L’interruption du délai de prescription à l’égard de l’assureur

Par un arrêt en date du 4 février 2021, le Conseil d’Etat, statuant en référé, a jugé qu’une demande en justice dirigée contre un constructeur n’interrompt pas la prescription à l’égard de son assureur si celui-ci n’a pas également fait l’objet d’une citation en justice précisant exactement sa qualité.
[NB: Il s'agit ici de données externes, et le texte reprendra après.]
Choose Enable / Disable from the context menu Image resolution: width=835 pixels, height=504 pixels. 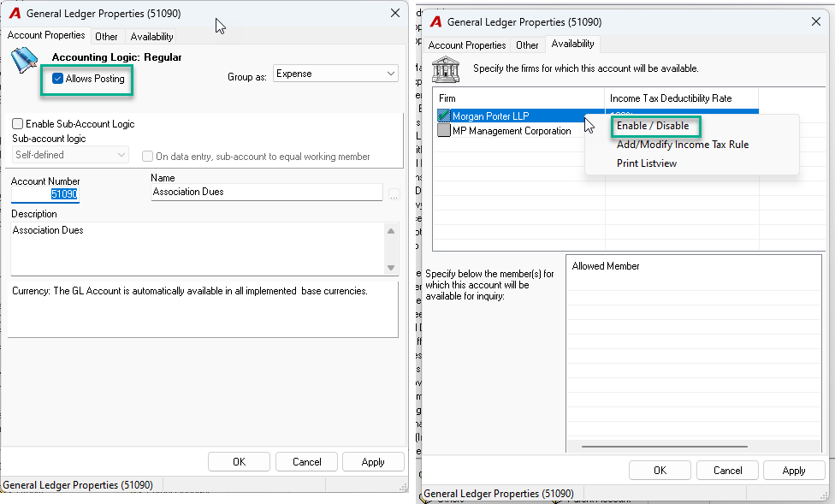[x=652, y=126]
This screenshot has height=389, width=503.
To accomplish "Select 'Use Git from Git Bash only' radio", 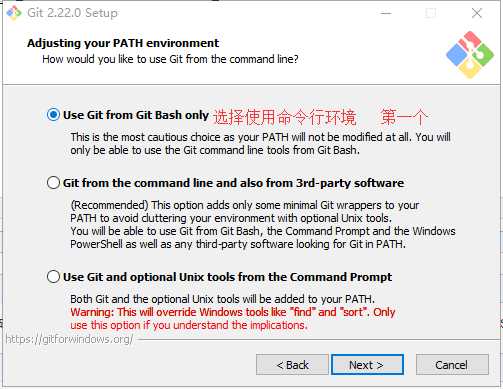I will 53,115.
En 2014, la communauté de communes du Haut-Jura Saint-Claude a conclu un marché public de travaux en vue de l’aménagement d’une médiathèque et des désordres sont apparus après la réception des travaux.

Par une ordonnance en date du 11 juin 2019, le juge des référés du tribunal administratif de Besançon a fait droit à la demande la communauté de communes d’ordonner une expertise sur l’origine et l’étendue de ces désordres ainsi que sur les responsabilités respectives des différentes entreprises intervenues.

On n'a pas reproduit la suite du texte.